═══ Dataset records

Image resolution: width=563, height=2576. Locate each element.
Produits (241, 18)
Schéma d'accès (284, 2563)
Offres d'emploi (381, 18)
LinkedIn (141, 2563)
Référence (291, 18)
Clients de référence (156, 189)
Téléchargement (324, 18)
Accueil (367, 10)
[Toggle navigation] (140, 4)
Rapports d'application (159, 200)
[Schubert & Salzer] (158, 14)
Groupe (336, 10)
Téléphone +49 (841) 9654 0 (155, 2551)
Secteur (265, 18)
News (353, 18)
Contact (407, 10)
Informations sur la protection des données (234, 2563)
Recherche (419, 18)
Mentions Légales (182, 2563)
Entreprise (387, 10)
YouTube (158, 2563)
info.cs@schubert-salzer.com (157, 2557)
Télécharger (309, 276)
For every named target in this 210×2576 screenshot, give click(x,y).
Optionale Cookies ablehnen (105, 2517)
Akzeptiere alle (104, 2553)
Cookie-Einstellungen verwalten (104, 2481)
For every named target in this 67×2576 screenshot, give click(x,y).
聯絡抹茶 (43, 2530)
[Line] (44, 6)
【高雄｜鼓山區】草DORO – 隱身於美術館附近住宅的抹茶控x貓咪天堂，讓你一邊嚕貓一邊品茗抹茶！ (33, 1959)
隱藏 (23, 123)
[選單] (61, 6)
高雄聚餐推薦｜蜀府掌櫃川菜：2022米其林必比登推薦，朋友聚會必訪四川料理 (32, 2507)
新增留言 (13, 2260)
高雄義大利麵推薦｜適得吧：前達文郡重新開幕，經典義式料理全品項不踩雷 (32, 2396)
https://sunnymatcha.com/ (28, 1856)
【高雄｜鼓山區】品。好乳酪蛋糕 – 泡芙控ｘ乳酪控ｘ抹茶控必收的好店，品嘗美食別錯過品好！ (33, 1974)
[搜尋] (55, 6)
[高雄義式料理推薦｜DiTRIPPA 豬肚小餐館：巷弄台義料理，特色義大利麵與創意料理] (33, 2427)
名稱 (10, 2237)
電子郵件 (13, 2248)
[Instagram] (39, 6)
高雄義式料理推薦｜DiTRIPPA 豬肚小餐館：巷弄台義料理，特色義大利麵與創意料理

══════

The task:
Write down all the entries again without a single difference.

Task output:
Image resolution: width=563, height=2576. Locate each element.
Produits (241, 18)
Schéma d'accès (284, 2563)
Offres d'emploi (381, 18)
LinkedIn (141, 2563)
Référence (291, 18)
Clients de référence (156, 189)
Téléchargement (324, 18)
Accueil (367, 10)
[Toggle navigation] (140, 4)
Rapports d'application (159, 200)
[Schubert & Salzer] (158, 14)
Groupe (336, 10)
Téléphone +49 (841) 9654 0 (155, 2551)
Secteur (265, 18)
News (353, 18)
Contact (407, 10)
Informations sur la protection des données (234, 2563)
Recherche (419, 18)
Mentions Légales (182, 2563)
Entreprise (387, 10)
YouTube (158, 2563)
info.cs@schubert-salzer.com (157, 2557)
Télécharger (309, 276)
For every named target in this 210×2576 screenshot, give click(x,y).
Optionale Cookies ablehnen (105, 2517)
Akzeptiere alle (104, 2553)
Cookie-Einstellungen verwalten (104, 2481)
For every named target in this 67×2576 screenshot, give click(x,y).
聯絡抹茶 (43, 2530)
[Line] (44, 6)
【高雄｜鼓山區】草DORO – 隱身於美術館附近住宅的抹茶控x貓咪天堂，讓你一邊嚕貓一邊品茗抹茶！ (33, 1959)
隱藏 (23, 123)
[選單] (61, 6)
高雄聚餐推薦｜蜀府掌櫃川菜：2022米其林必比登推薦，朋友聚會必訪四川料理 (32, 2507)
新增留言 (13, 2260)
高雄義大利麵推薦｜適得吧：前達文郡重新開幕，經典義式料理全品項不踩雷 (32, 2396)
https://sunnymatcha.com/ (28, 1856)
【高雄｜鼓山區】品。好乳酪蛋糕 – 泡芙控ｘ乳酪控ｘ抹茶控必收的好店，品嘗美食別錯過品好！ (33, 1974)
[搜尋] (55, 6)
[高雄義式料理推薦｜DiTRIPPA 豬肚小餐館：巷弄台義料理，特色義大利麵與創意料理] (33, 2427)
名稱 (10, 2237)
電子郵件 (13, 2248)
[Instagram] (39, 6)
高雄義式料理推薦｜DiTRIPPA 豬肚小餐館：巷弄台義料理，特色義大利麵與創意料理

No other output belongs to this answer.